This year’s Afrochella festival has been set aside to celebrate Ghanaian music with the introduction of the Afrochella Music Museum set for December 23, 2021, to January 4, 2022.
The Project Manager, of Afrochella, Kadijat El-Alawa noted that music is a major pillar of Afrochella, and for this reason to help put more spotlight on our music, “we decided this year to do the Afrochella Music Museum.
She explained that the focus is on Ghanaian music, telling the journey of Ghanaian music from pre-colonial days till now.
“We aim to start more conversations, educate more people and tell more people about where our music has come from and where our music is now. We believe that will help us have a clearer vision and clearer direction of where our music is heard,” she observed.
Also, the occasion is deemed to be an opportunity to “appreciate all our musicians and all our stakeholders so musicians, producers, engineers, record labels, and the whole value chain including media, DJs, radio and TV producers, and everyone that has helped in getting our music out there.”
To this end, Kadijat El-Alawa who was speaking in an interview, at the launch of the Afrochella Music Museum, said “with the help of Jam Jam, we put this together to bring the idea to life.”
She mentioned Joe Oti Agyeman, who is the main writer and Prof. John Collins, also as the contributing writer.

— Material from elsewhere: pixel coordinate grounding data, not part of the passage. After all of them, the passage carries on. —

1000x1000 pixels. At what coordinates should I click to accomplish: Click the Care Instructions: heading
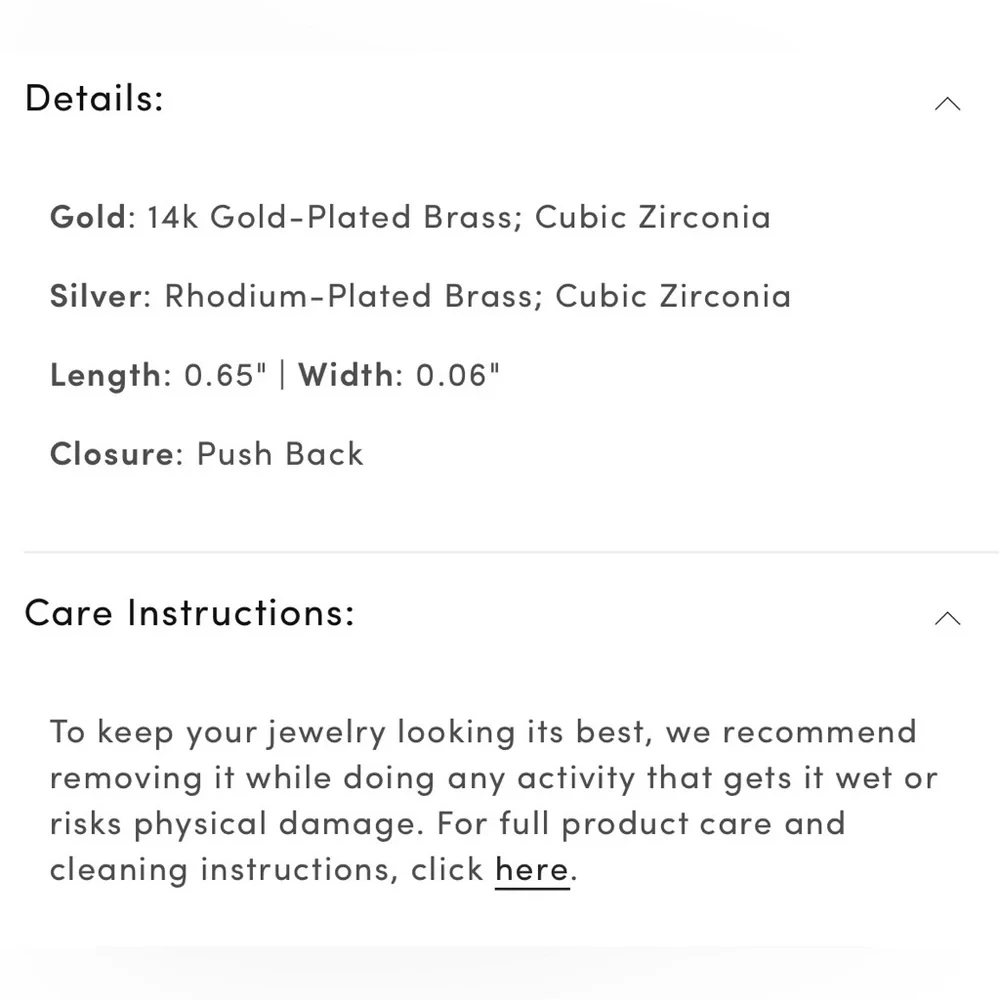pyautogui.click(x=190, y=612)
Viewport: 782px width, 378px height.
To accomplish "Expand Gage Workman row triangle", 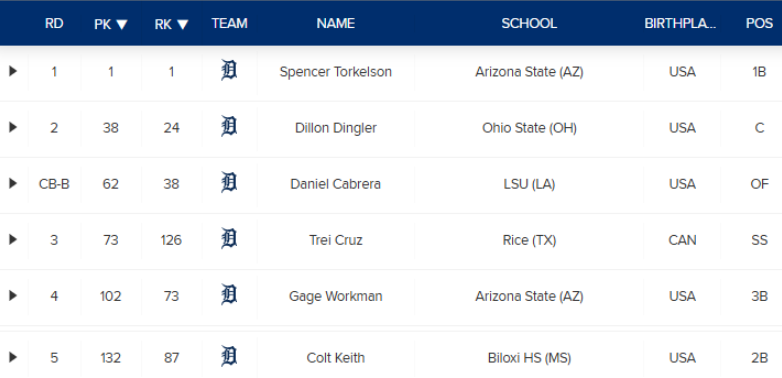I will point(13,296).
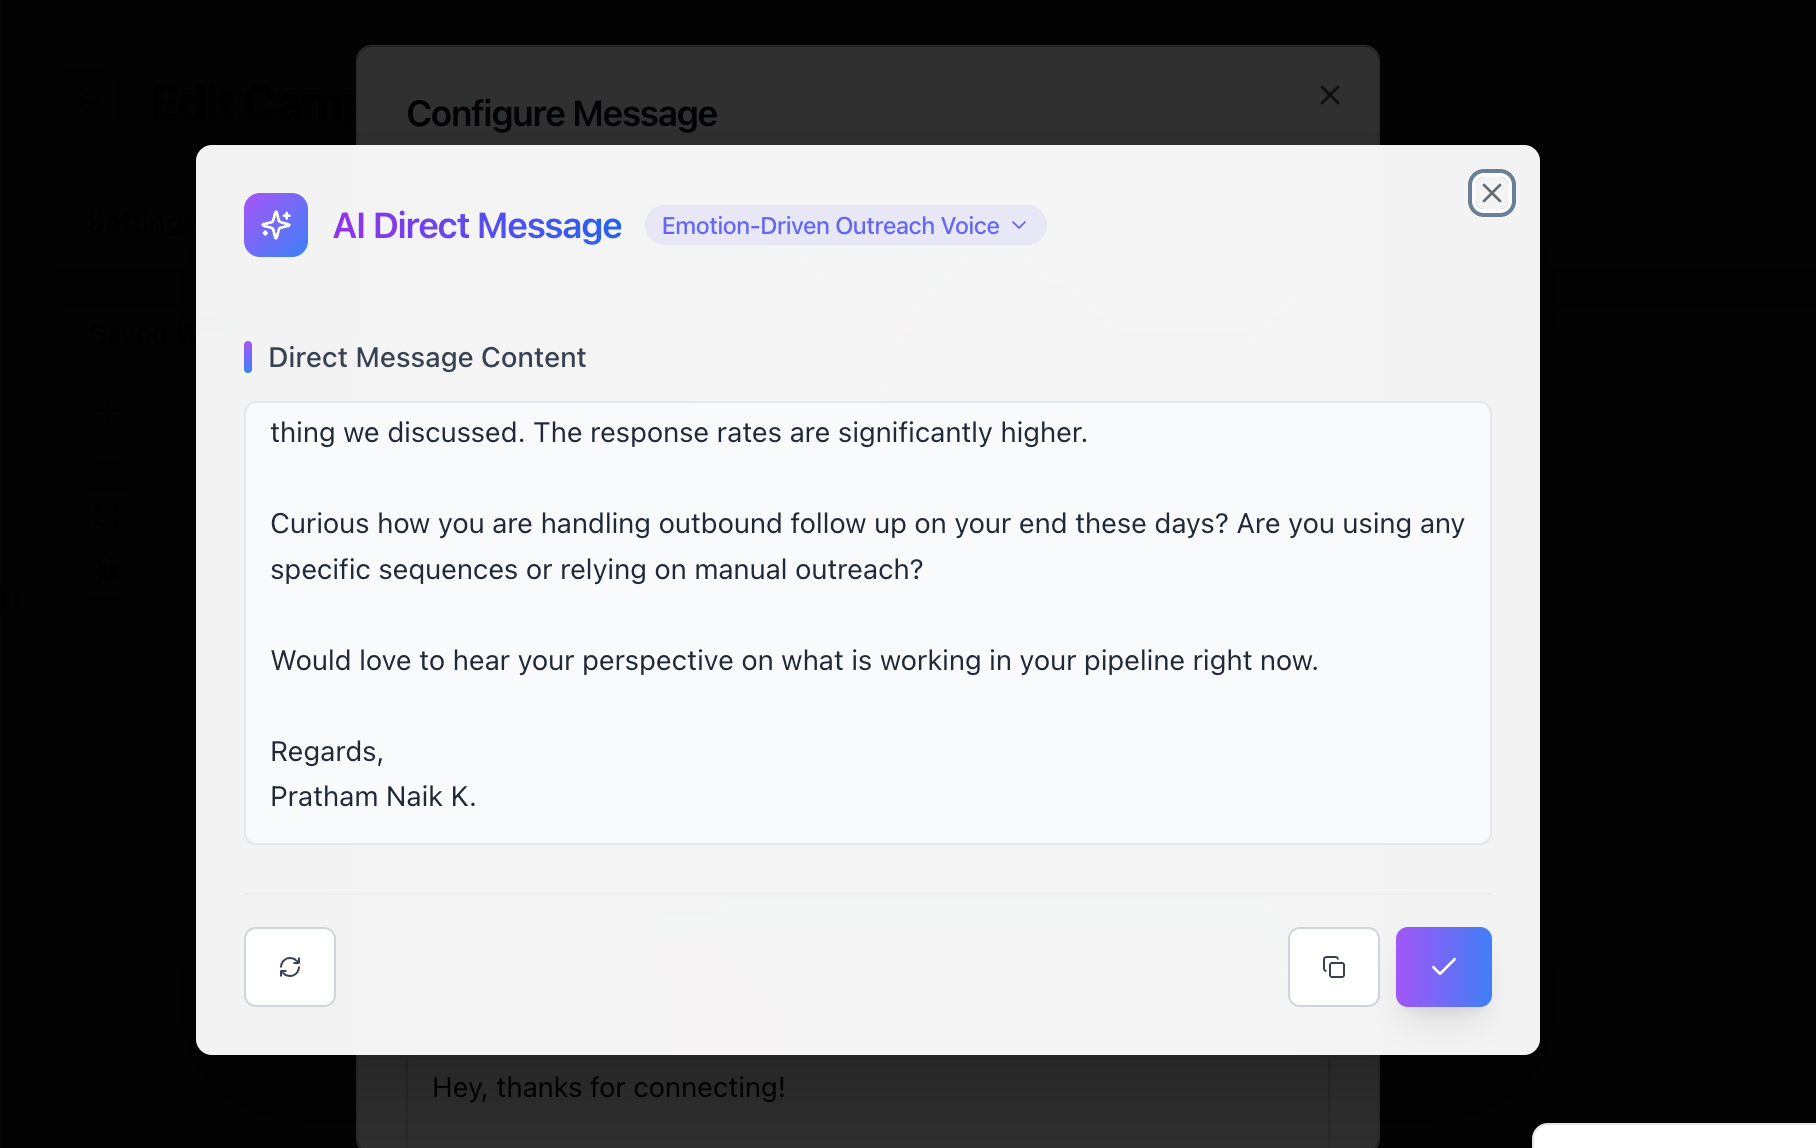This screenshot has width=1816, height=1148.
Task: Expand the voice selector chevron arrow
Action: [x=1019, y=225]
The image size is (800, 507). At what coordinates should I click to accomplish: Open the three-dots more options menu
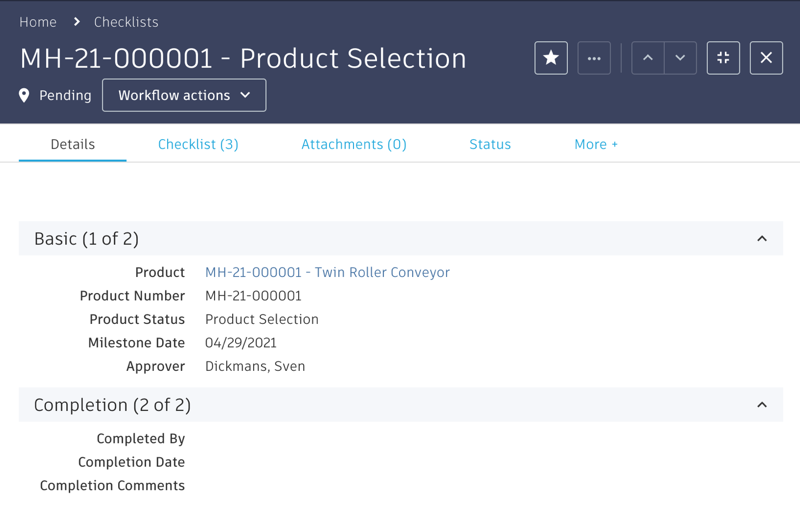pos(594,58)
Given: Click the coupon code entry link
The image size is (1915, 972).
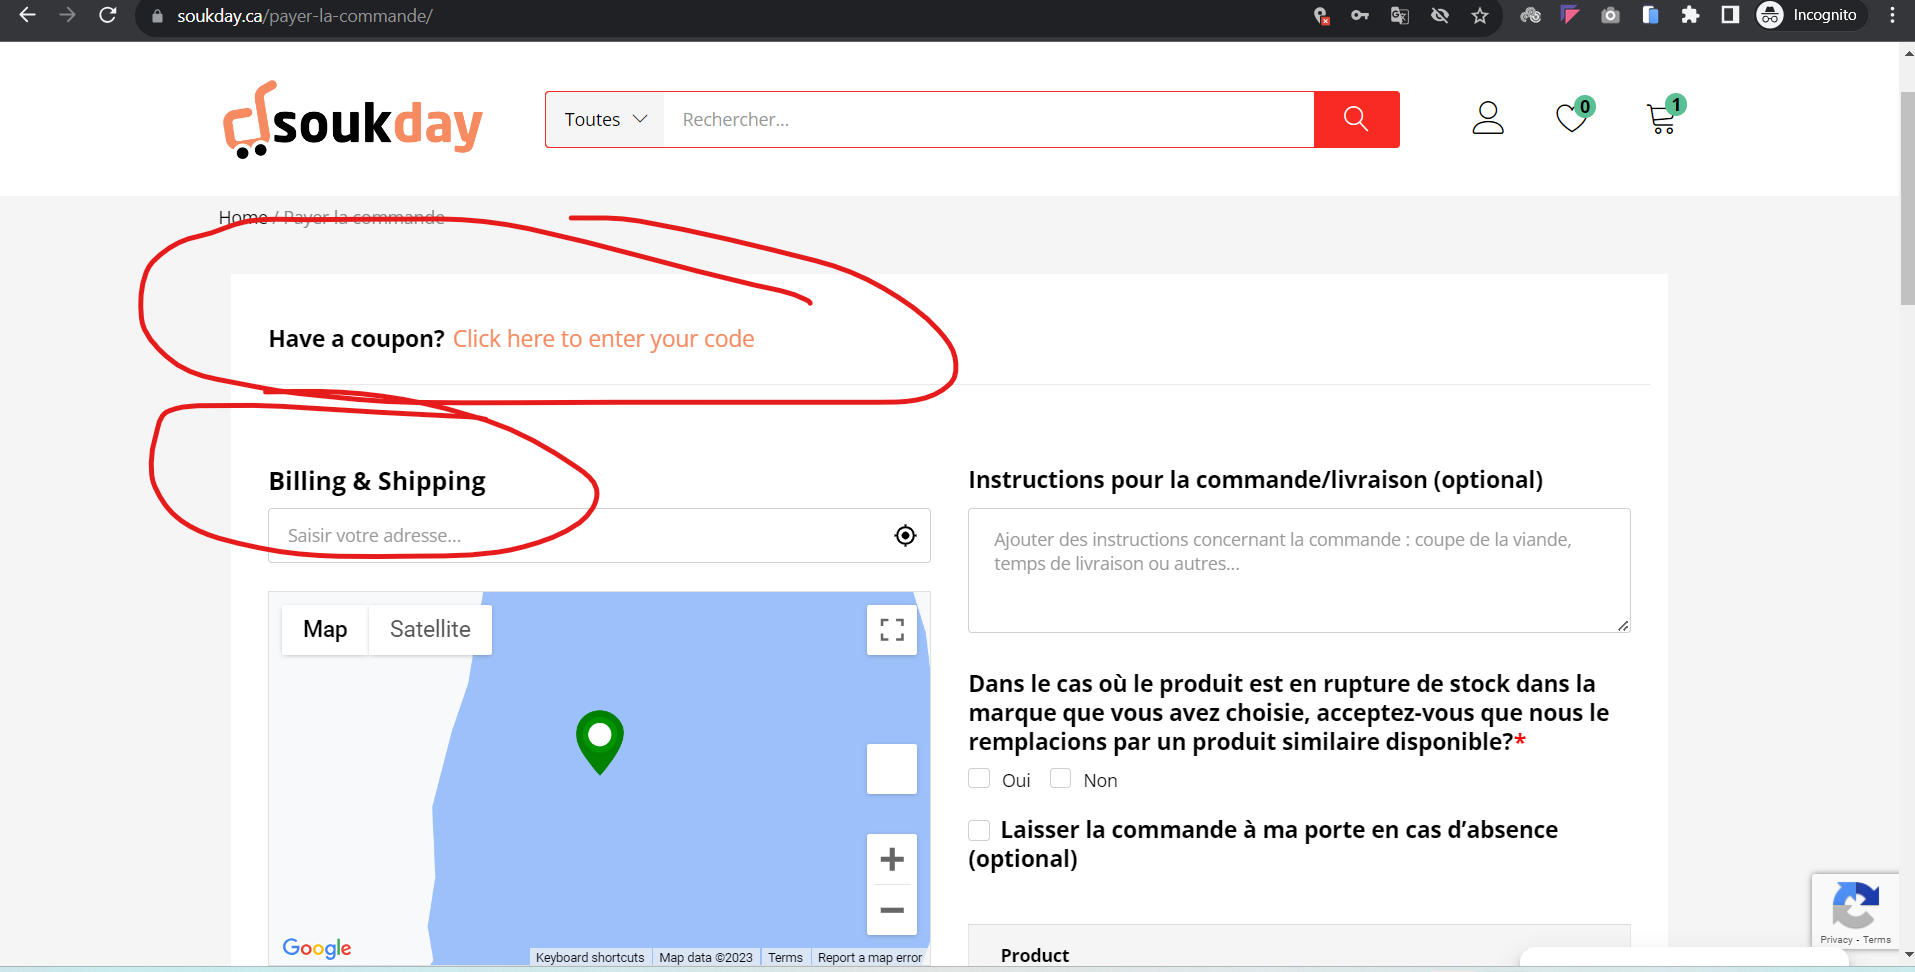Looking at the screenshot, I should pyautogui.click(x=603, y=339).
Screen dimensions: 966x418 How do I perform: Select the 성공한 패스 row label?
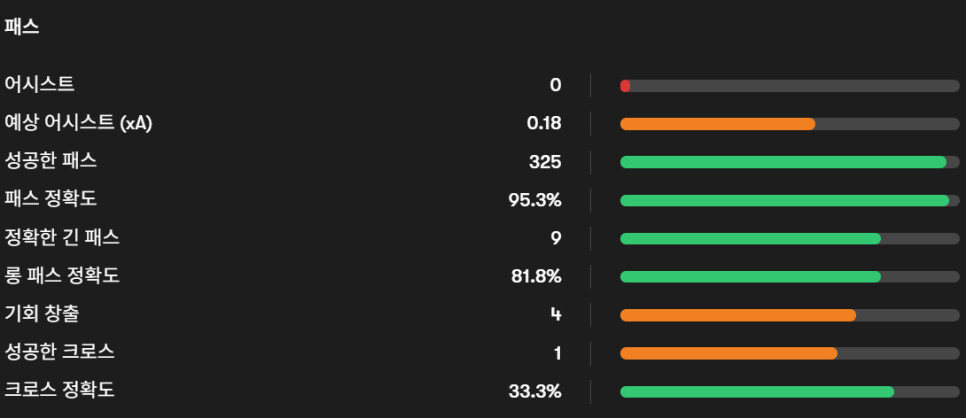(50, 161)
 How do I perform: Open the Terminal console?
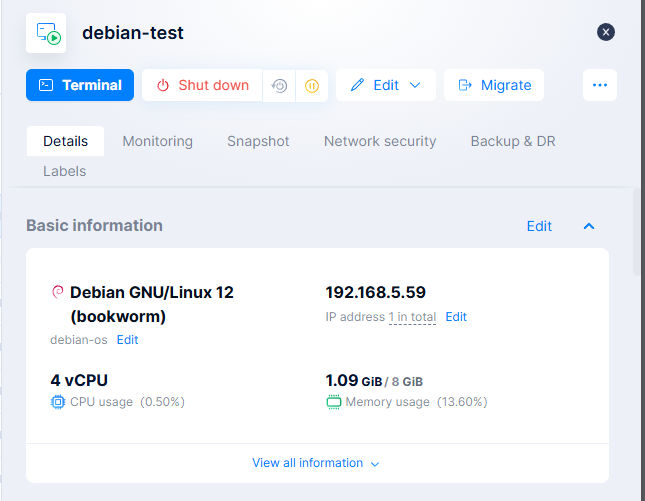coord(80,85)
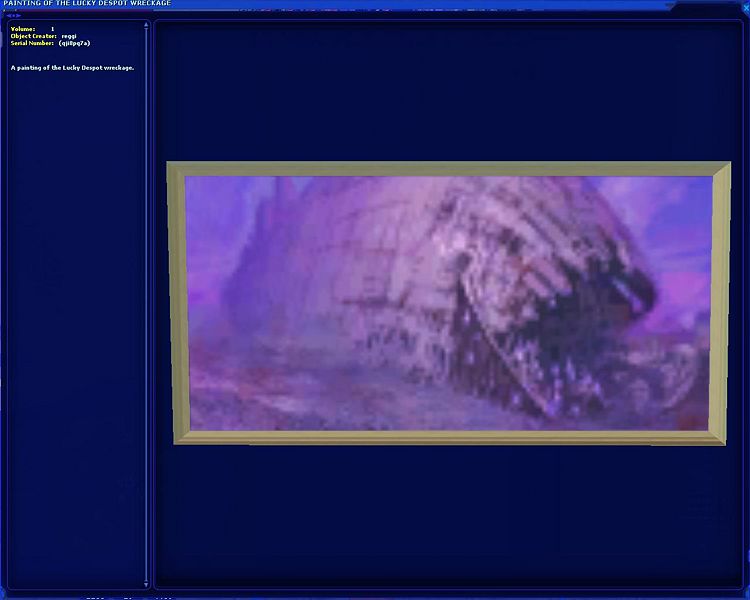Click the info panel scroll up arrow
The height and width of the screenshot is (600, 750).
[x=146, y=25]
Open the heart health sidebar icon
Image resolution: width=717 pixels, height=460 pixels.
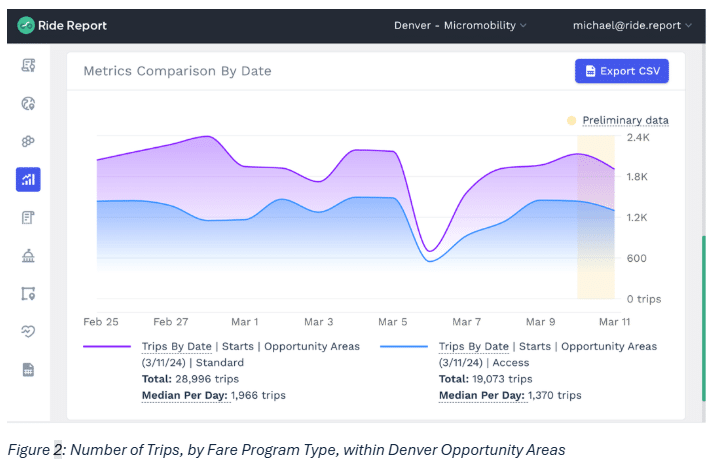tap(29, 332)
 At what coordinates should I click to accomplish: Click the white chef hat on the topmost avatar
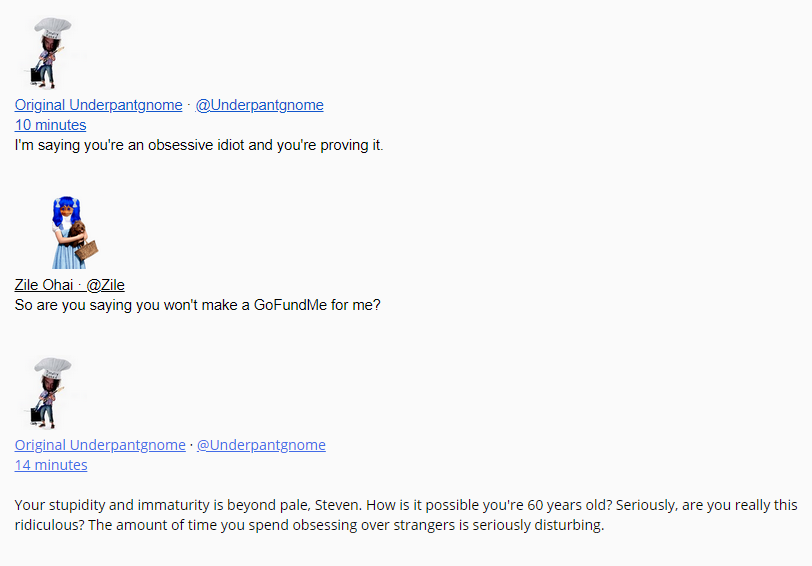tap(53, 29)
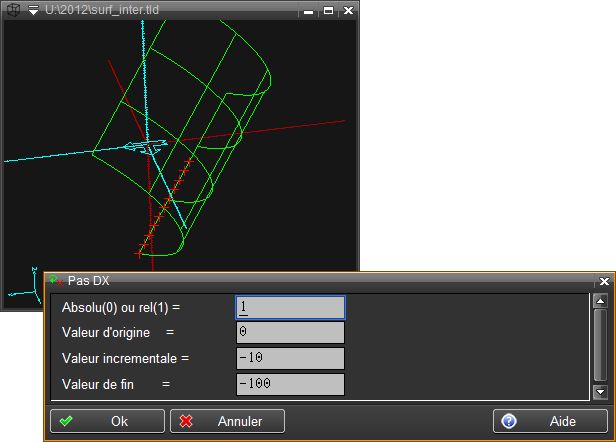The image size is (616, 442).
Task: Close the surf_inter.tld viewport window
Action: coord(347,10)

“We were able to bring all this to life and we hope that people will come through, we learn, we will appreciate it and moving forward we want to have a more permanent space that people can come in to share the experience,” she said.
Furthermore, the Project Manager said “this a pop up for this year so we are hoping that from next year we will have a permanent space.”
“We will have a music museum; we will update it as our journey and to tell our story and continue as it evolves as the music industry that we know, and we are also hoping to have a Hall of Fame so that we can remember the backbone that we had and the people that had built the industry.”
Afrochella is a project that started in 2017 that focuses on propagating and projecting Ghanaian culture, and the other African culture as a whole through music concerts among others.
Observing COVID-19 protocols
As part of efforts to ensure that all the COVID-19 protocols are strictly observed, the organisers partnered with Alabaster Laboratories, a well equipped private medical laboratory situated within the campus of Action Chapel International, Accra Ghana, to screen participants.
The Managing Director, Alabaster Laboratories, Samuel Logton, explained that this was being done to help stop the spread of the virus.
“This is being done against the background that events like this can trigger the spread. One person going in with the virus can infest a lot of people,” he stated.
“We have been in the system for about 4 months and was launched by Archbishop Duncan Williams. We do not only antigen tests, but we do also PCR tests for travellers, we have your travel certificate for you then you can travel with any problem anywhere you want to go.”
The Laboratory has been inspected by HeFRA (Health Facility and Regulation Agency) and also certified.